Right now, Elahee said, the situation we’re all in is a little analogous to a surfer on a surfboard who has no idea that a lot of sharks are lurking in the water below.
“A drone hovering a few hundred feet above can spot the danger, but the surfer, despite being so close to the sharks, is completely oblivious to the danger,” Elahee said.
What you should do while the debt ceiling is in limbo
Let’s assume the worst for the moment: June 1 arrives, Congress has tied itself in knots, the debt ceiling somehow hasn’t been lifted, and suddenly the federal government can’t pay its bills or has to start rationing who it pays. What should you do?
Get informed and contact your congressional reps. If you rely on government assistance or a government paycheck ― as many people do ― you may want to start preparing now, even if the likelihood of a default is small. Saving as much as you can is never a bad idea. You can also look into what state and local government assistance programs you may qualify for, such as rent assistance.
Search for your local food bank, mutual aid network, veterans support organization, or local faith group. (You can locate a local food bank, pantry or soup kitchen by visiting Feeding America or FoodPantries.) These are great places to find support if you need it; if you don’t need help, consider volunteering, donating or helping in other ways. If there is a default, plenty of people in your community will require aid. Dialing 211 is also a good way to quickly get in touch with health, human and social service organizations.
Reach out to your representatives. Ultimately, the people with the power to stop this are lawmakers; they need to hear from you that you want them to avoid a default ― or stop it quickly if it happens. You can find out where to contact your representatives in Congress by clicking here or calling 202-224-3121.
Otherwise, unfortunately, there’s little you can do other than pushing for legislators to do their jobs.
“There is no way for ordinary households to prepare for the consequences of not raising the debt ceiling,” Lee said.
Matias Vernengo, a professor of economics at Bucknell University in Lewisburg, Pennsylvania, agreed. “I’m sorry to say that there’s not much families can do,” he said.
Shore up your investments. Important warning: If you panic and make rash decisions, whatever you do will make things worse. Vernengo thinks that the likely outcome of not raising the debt ceiling would be a mild recession, mostly because he thinks if there is a default, it won’t last long, “since it most likely will backfire politically, as shutdowns normally do.”
But if you have a lot of investments and truly believe the debt ceiling won’t be raised in the near future, Lee said, then you would be justified to consider selling all or most of your investments for cash since the longer the debt ceiling isn’t raised, the worse the economic consequences will be. If it isn’t raised, the result will be more akin to the Great Depression than a typical recession.

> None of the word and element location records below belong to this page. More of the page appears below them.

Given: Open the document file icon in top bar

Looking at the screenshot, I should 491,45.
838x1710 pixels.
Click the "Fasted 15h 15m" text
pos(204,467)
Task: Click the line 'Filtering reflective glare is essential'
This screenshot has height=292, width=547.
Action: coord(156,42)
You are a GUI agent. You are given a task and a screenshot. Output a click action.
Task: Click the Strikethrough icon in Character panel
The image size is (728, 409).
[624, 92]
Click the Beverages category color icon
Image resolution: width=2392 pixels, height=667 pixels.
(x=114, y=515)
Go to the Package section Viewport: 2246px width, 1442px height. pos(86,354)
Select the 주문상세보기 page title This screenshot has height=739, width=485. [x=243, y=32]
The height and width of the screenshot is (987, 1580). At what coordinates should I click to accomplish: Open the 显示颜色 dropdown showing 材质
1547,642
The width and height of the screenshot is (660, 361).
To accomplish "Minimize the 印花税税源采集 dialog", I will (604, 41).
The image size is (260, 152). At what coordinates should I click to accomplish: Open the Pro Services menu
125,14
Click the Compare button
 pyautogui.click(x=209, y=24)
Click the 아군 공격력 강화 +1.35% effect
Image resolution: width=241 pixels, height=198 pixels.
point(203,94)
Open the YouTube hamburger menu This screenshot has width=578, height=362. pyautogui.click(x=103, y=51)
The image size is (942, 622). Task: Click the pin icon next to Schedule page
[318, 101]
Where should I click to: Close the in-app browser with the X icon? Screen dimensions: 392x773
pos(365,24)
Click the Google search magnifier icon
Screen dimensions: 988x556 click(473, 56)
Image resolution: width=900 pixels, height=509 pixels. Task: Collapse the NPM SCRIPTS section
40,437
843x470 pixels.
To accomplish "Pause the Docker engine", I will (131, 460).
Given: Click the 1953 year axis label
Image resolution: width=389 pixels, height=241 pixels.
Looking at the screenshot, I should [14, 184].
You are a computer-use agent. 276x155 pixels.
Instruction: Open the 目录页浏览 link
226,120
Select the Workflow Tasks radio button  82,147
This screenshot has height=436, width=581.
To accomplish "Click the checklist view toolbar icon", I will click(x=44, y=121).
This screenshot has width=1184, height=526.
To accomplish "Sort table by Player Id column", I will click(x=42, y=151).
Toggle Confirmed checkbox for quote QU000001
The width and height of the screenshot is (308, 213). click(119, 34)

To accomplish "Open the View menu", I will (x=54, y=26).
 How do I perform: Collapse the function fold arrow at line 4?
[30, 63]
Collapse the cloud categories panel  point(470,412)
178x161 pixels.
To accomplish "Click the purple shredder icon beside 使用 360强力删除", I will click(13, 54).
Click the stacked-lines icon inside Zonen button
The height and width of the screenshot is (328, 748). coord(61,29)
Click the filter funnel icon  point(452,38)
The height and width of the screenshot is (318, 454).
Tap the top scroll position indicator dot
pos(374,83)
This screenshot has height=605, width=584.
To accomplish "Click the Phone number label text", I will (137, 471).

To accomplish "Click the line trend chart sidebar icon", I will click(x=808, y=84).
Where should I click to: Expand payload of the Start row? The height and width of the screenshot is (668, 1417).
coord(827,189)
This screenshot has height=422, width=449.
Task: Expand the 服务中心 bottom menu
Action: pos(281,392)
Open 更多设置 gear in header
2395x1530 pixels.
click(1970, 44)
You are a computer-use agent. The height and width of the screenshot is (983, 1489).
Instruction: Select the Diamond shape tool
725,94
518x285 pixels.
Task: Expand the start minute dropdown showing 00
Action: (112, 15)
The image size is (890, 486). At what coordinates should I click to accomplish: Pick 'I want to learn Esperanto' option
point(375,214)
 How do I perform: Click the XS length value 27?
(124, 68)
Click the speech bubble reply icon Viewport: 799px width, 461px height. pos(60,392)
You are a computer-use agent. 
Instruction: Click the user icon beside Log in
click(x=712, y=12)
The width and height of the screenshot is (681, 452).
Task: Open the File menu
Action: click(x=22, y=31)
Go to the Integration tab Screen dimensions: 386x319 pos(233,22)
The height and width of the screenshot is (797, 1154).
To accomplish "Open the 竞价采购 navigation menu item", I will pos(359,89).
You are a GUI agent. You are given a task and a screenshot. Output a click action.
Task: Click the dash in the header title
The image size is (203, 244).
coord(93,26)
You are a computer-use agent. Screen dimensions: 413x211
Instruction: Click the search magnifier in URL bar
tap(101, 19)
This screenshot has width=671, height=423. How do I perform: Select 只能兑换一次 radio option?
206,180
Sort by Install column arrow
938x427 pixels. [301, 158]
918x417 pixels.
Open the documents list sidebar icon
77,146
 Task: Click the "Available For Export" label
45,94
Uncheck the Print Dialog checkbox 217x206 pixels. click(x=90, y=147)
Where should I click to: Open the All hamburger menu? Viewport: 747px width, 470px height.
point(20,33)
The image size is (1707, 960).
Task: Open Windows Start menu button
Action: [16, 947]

“If you are a very conservative investor, you may restructure your portfolio with higher weight in cash or guaranteed annuities,” Lee said.
But, of course, if everybody starts selling their investments into cash, that wouldn’t help the economy. It’s probably best to not sell your investments, certainly not for a loss, since with the stock market, what goes down eventually goes up.
“Since the situation is unpredictable and the extent of the risks largely unknown, people should hold tight and carry on,” Digby said, opting essentially for the “do nothing” path.
“Don’t go canceling your summer vacations or shifting your investments around, but do stay on top of developments,” Digby said.
Do what we all are (hopefully) doing anyway. That is, set a budget for the month and try to stick to it. If you’re able, keep socking money away in your retirement accounts and emergency fund. Rediscover the joy of couponing. And like Digby said, continue to plan that summer vacation, but maybe it’s best to make sure your hotel and airline tickets are refundable.